2. Appropriate match of methods and methodology to address the key evaluation questions.
The aim here is to ensure that the proposed methods and methodology address/connect to the key evaluation questions. For example commissioners might require: (1) evaluation tenders or bids to discuss the strengths and limitations of their proposed methods/approach in addressing the key evaluation questions; (2) an evaluation plan as the first deliverable of any contract that clearly demonstrates how the methods and methodology address/connect to the key evaluation questions.
3. An evaluation framework (including an analysis and synthesis methodology) which provides a clear and transparent method and process for drawing evidence-based evaluative conclusions.

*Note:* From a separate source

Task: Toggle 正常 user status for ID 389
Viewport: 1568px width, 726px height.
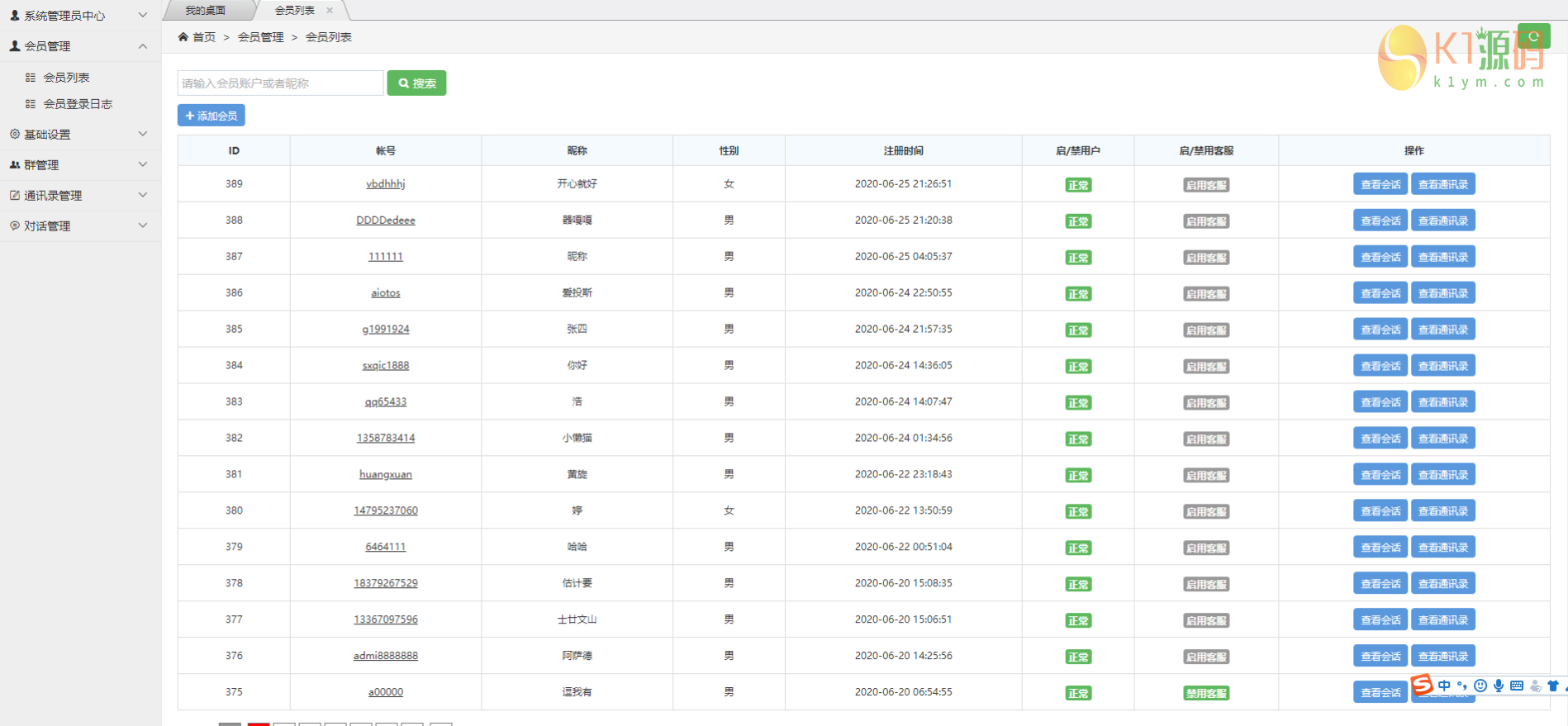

I know from my own practice whilst making data-driven judgments against evaluative criteria hasn’t posed a problem, being clear and transparent about the basis for these determinations – including the values, assumptions and preferences prioritized in this process – has been an emergent practice. So, we might suggest to commissioners that they seek specific feedback in tender documents and evaluation plans about how evaluators will develop a framework for making judgments and drawing evaluative conclusions. I find Jane’s work (Davidson, 2005) particularly useful in this respect.
4. The alignment of data collection to the key evaluation questions
It is at the data collection stage the reality of what was envisaged in the evaluation plan and what is actually feasible and affordable ‘in the field’ surfaces. It can be a particular point of vulnerability as time and budget pressures typically loom large. In particular, commissioners need to (1) keep a ‘close eye’ on the data collection tools for their alignment to the key evaluation questions; and (2) if methods are to be scaled back, changed or discarded those changes are made knowing full well the implication on the overall evaluation and the ability to draw evaluative conclusions. In my experience, it is at this stage that commissioners are particularly vulnerable to ‘dropping the ball’ – not understanding the importance of these activities, nor the potential impact on the evaluation.
5. Clear communication of evaluation findings
Written evaluation reports continue to be the common method of reporting evaluation findings (despite the increased range of communication options available). The normal conventions of report writing apply to evaluation reports; for example, the report is written in a clear and easily readable style and there is a logical sequence and presentation of findings. Other reporting elements specifically applicable to an evaluation report might include: (1) clearly evidences the data and findings to conclusions drawn; (2) takes account of and critically explores various likely alternatives; and (3) draws explicitly evaluative conclusions and makes transparent the basis on which judgments have been made.
The evaluation report is the sum of the evaluation effort rendered to a report, and it goes without saying that it needs to be done well.